The final step involves integrating the trained AI predictions into an AR platform, which is under development. This interface will overlay real-time structural insights, such as stress paths and deformation zones, onto physical buildings. Engineers, conservators, and even the public will be able to interact directly with the structure, gaining insights through visual overlays without physical contact.

Expected and Preliminary Results

The integrated system is designed as an early-stage diagnostic tool for structural health monitoringoffering conservation teams a first-look assessment that can inform expert decision-making and guide more advanced investigations. Rather than replacing high-fidelity FEM analysis, it serves as a rapid, non-invasive scanning approach to flag potential structural issues and prioritise areas for deeper study.

The prototype allows engineers to navigate heritage sites while viewing projected overlays of stress patterns and deformation directly on structural elements. For conservators, this transforms preliminary inspections into interactive, data-informed processes. The system also enhances public engagement by enabling tourists and students to explore the hidden structural dynamics of historic architecture.

PROBLEM TO SOLVE: Continue the text on AI-driven AR overlays for heritage structures from its last sentence. The data that follows is separate material and has no connection to the text on AI-driven AR overlays for heritage structures.

DATA SECTION:
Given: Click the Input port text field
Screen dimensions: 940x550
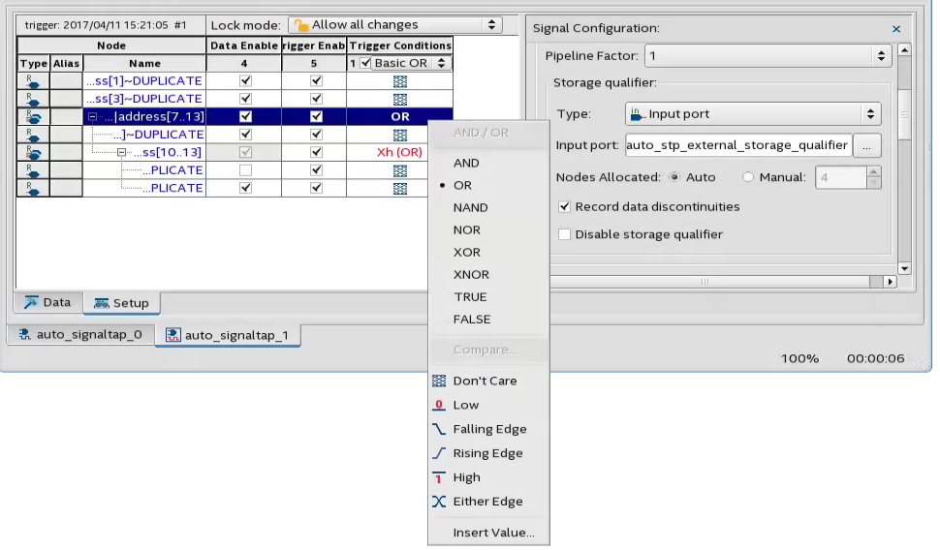Looking at the screenshot, I should point(737,145).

REPLY:
The Yingxian Wooden Pagodas roof frame is currently being used as the first pilot case (Figure 5). The team is preparing 3D scanning to generate a refined FEM model, while experimenting with various Dougong bracket types. Roof structures across all tiers are being processed for machine learning training. These efforts will lay the foundation for the next development phase of the AR-FEM-AI platform.

Discussion: Potential, Limitations, and Future Work

This research aimed to develop a unified AR-FEM-AI system for early-stage structural health monitoring and visualisation of heritage buildings. By combining the analytical precision of FEM, the responsiveness of AI, and the accessibility of AR, the system aims to offer a hands-off alternative to traditional methods, supporting rapid, first-pass assessments to guide expert analysis.

Initial applications to Chinese timber and reinforced-concrete structures are showing promise. Ongoing and future work focuses on expanding compatibility to include stone masonry, steel, and hybrid typologies to improve the generalizability of AI models. Integration with IoT-based sensors is being explored to enable real-time updates, while a hybrid feedback loop combining simulated and measured data is expected to enhance prediction accuracy. Planned VR extensions will support remote collaboration and broaden applications in conservation, education, and disaster risk management.

However, certain limitations are already evident. AI performance depends on the quality of FEM training data, which is often constrained by undocumented materials and limited access to physical testing. AR deployment may face spatial misalignment, lag, or environmental interference in field conditions. Current development efforts focus on adaptive learning for incomplete data, transfer learning across similar structures, and lightweight AR interfaces.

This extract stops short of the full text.